An IRF that combines chassis-type distributed devices also operates like a chassis-type distributed device. It has more SMBs and interface boards than an IRF that combines box-type devices. The AMB of the master is the AMB of the IRF, and the SMBs of the master, the AMBs and SMBs of the slaves are the SMBs (also operate as interface boards) of the IRF, as shown in Figure 1-2.

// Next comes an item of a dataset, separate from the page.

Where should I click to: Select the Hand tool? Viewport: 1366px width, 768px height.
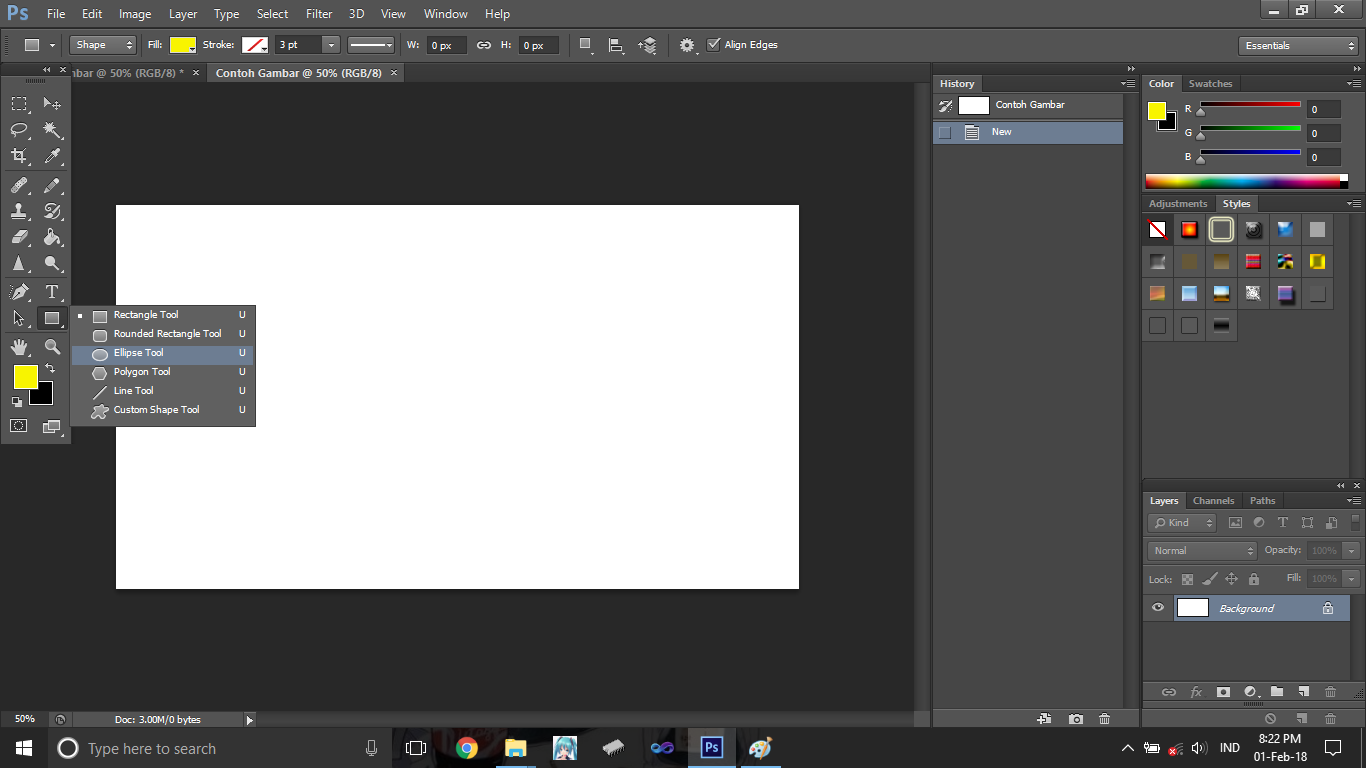pyautogui.click(x=19, y=346)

The virtual device can be considered as a single entity. Users can log in to any member device in the IRF through the console port or telnet to manage and configure the entire IRF. The functions of the virtual device can run as if on a single distributed device.

Advantage of IRF:
Employing IRF offers a number of benefits over conventional networking. You will find advantages in three major areas: simplicity, performance, and resiliency.


Advantages in simplicity
• Design and operational simplification: 
With IRF, no longer must you laboriously connect to, configure, and manage switches individually. You perform a configuration on the primary switch, and that configuration is distributed to all associated switches automatically, considerably simplifying network setup, operation, and maintenance. And while all HP A-series switches can be provisioned via the command line, adding HP Intelligent Management Center (IMC) makes management even easier. IMC lets you see and control the entire network from a single console by consolidating management of multiple, discrete devices into a single, easy-to-manage, virtual switch that operates at every layer of the network.
• Flatter topology: 
IRF makes possible a simplified, higher performing, more resilient, and flatter network design. In fact thanks to IRF and HP A-series switches, enterprise networks can be designed with fewer devices and fewer networking layers—a big improvement over the low performance, high cost, and crippling latency of conventional multi-tier legacy solutions, which often rely on a variety of different operating systems and complex resiliency protocols.

Advantages in performance
• Higher efficiency:
IRF’s loop-free, non-blocking architecture keeps all links active, enabling highly efficient, high-bandwidth connectivity throughout the switching plane. Simply stated, you get all the bandwidth you are paying for.
• Scalable performance: 
IRF and Link Aggregation Control Protocol (LACP) used together can further
boost performance by bundling several parallel links between switches and servers, allowing scalable “on-demand” performance and capacity to support critical business applications.

• Faster failover: 
Should a network failure occur, IRF can deliver rapid recovery and network
reconvergence in under 50 milliseconds—much faster than the several seconds required for STP.
 
Advantages in resiliency
• Distributed high availability and resiliency: 
For high availability, the IRF fabric can be configured for full N+1 redundancy, while mission-critical virtualization capabilities such as live migration and application mobility are available across the IRF domain and extend across the Layer 2 WAN infrastructure.
• Geographic resiliency: 
Within an IRF domain, the geographic location of switches does not matter. Switches can be extended horizontally, and they continue to function as a single logical unit whether they are installed locally, distributed regionally, or even situated at distant sites. Moreover, employing IRF can enhance disaster recovery by linking installations up to 70 kilometers apart and giving them the same fast failover as if they were sitting
side by side within the data center. Such location independence is extremely important to support the global on-demand application access and dynamic traffic flows of today’s technology-oriented businesses.

• In-Service-Software-Upgrade: 
IRF delivers a network-based In-Service-Software-Upgrade (ISSU) capability that allows an individual IRF-enabled switch to be taken offline for servicing or software upgrades without affecting traffic going to other switches in the IRF domain.